Однако ваза уже беспощадно устремилась вниз. Ты понимаешь, что что-то рушится, ты знаешь, что произойдет через момент, но ничего не способен сделать.

- Так вот, я поняла, что с тобой я этого не хочу.

Вдребезги.

* * *

- Секс – это одно… Встречи. Но там, понимаешь, другое. – добавила Бася.

И тут же что-то изменилось. Такое ощущение возникает в новый год, когда стрелка часов касается отметки «двенадцать». Страница переворачивается, а за ней – неизвестность.

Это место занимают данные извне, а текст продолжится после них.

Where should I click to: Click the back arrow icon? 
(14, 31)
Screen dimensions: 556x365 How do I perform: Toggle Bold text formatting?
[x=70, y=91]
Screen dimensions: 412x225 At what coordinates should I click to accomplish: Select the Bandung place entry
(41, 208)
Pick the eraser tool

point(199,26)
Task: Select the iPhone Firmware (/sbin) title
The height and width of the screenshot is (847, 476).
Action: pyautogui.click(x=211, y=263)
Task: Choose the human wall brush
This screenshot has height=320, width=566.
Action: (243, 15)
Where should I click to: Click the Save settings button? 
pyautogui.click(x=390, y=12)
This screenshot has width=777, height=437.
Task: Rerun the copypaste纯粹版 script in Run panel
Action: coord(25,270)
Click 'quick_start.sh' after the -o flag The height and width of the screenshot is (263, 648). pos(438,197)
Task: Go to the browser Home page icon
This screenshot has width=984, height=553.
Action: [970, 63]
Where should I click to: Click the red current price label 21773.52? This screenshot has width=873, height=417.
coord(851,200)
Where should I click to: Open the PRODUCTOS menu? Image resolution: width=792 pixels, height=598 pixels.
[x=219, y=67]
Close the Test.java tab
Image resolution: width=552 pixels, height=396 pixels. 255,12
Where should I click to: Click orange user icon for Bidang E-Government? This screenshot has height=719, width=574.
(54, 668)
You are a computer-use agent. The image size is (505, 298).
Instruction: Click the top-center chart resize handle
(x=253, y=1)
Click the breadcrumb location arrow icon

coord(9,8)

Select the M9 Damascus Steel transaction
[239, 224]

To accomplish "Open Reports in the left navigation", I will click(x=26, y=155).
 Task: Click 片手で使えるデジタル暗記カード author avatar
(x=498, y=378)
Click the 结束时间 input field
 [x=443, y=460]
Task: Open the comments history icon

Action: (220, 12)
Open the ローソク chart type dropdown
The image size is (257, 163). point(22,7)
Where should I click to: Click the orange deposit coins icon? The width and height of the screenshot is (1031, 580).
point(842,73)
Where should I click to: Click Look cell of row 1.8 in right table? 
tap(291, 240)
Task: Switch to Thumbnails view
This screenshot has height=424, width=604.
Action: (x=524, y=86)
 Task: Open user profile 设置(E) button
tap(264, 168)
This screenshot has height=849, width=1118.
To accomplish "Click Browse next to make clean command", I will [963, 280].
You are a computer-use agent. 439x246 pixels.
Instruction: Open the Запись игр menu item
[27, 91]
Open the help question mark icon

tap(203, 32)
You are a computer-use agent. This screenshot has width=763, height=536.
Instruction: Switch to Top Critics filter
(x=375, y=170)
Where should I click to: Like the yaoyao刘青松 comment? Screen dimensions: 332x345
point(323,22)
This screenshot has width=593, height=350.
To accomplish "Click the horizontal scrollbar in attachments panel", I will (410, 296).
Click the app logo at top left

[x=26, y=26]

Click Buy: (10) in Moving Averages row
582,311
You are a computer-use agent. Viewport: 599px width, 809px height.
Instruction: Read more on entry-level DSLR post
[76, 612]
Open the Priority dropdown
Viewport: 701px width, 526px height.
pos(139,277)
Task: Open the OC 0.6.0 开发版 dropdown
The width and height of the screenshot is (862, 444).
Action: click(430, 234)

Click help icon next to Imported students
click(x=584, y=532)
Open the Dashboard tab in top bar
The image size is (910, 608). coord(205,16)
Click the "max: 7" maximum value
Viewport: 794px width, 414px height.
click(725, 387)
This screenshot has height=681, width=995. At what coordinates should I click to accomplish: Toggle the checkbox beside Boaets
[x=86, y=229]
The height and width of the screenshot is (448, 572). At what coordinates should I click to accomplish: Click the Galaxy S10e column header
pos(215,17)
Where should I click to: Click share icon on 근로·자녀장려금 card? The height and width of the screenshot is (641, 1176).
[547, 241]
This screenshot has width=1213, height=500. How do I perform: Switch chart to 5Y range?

Локман не стал спорить. Бася быстро, как-то проворно, оделась. Локман пошел в ванну, вернулся. Комната изменилась. Молчание. Бася медленно искала что-то в своей сумке. У него возникло ощущение, что она совершенно не к месту в этой комнате. Прозвенел звонок домофона. Пришла мать, увидев, что дверь приоткрыта, заглянула, поздоровалась с Локманом и Басей. Пошла в ванну. Потом на кухню. Звон посуды. Что-то моет или чистит. Или варит. Локман оставил Басю и тоже пошел на кухню.

- Ну что?
- Ну, прочитала я твою «Голубую комнату». По-моему, еще хуже, чем «Камера обскура». Абсолютный цинизм, показаны какие-то недобрые люди, ненормальность, отклонение.
- Может быть.

Павел вернулся в комнату. Гитара сиротливо стояла, прислонившись к дивану. Локман взял ее, осмотрел с каким-то удивлением, как будто видел в первый раз, - сел на стул посередине комнаты. Начал задумчиво перебирать струны. Фа-ля. Фа-ля. Четвертая-третья. Фа. А теперь «ля».

- Собираешься?
- Не знаю. А какие у нас планы?

Фа-ля. До соль ми до ре. А красиво это «ре» звучит. Так как бы немного таинственно. И печально как-то. Соль до ми до ре. Фа-диез. Ля ми до ля соль. Фа-диез.

- Мне кажется, тебе лучше уехать.
- Мне тоже так кажется.

Он продолжал играть, пока Бася собиралась. Она привычными движениями расстегивала-застегивала косметичку, сумку. Доставала духи. Прыскала. Подкрашивалась. Проверяла телефон. Навязчивые движения. Они всегда были. Зашла в туалет. Фа ре соль фа ми. Фа. Ля. Соль до ля. Аккорд. Бреньк. Вернулась.

- Ты проводишь меня?
Локман встал. Ноги с трудом повиновались ему. «Давай. Закрою за тобой дверь».

- О, Бась, ты уже уходишь? – Мать, услышав возню в коридоре, выскочила из кухни. – На, возьми конфет с собой. Хочешь смородины взять? Я привезла вчера. Нет? Ну давай. Чего такая грустная? Какая-то невеселая? В общежитие? Давай там с ними построже! Ну давай. Приезжай.

- Пока.
- Пока.

* * *
Когда в мой дом любимая вошла,               
Там книги лишь в углу лежали валом,            
Любимая сказала: «Это мало,               
Hам нужен дом». Любовь у нас была.            
И мы пошли со старым рюкзаком,               
Чтоб совершить покупки коренные
И мы купили ходики стенные,               
И чайник мы купили со свистком…               

Ах, лучше нет огня, который не потухнет,      
И лучше дома нет, чем собственный твой дом,   
Где ходики стучат старательно на кухне,       
Где милая моя, где милая моя,               
Где милая моя и чайник со свистком            

Локман слушал песню. Было еще совсем не поздно. Всего восемь часов вечера. За окном слышались крики ребят, игравших в футбол. Локман теперь заметил, что плачет. Как-то легко и так светло вдруг стало. «Мне двадцать один год. Неужели я плачу? Вот бред, а» - в сердцах подумал Павел. «Завтра второе августа. Купаться уже нельзя» - пронеслась зачем-то совсем другая мысль.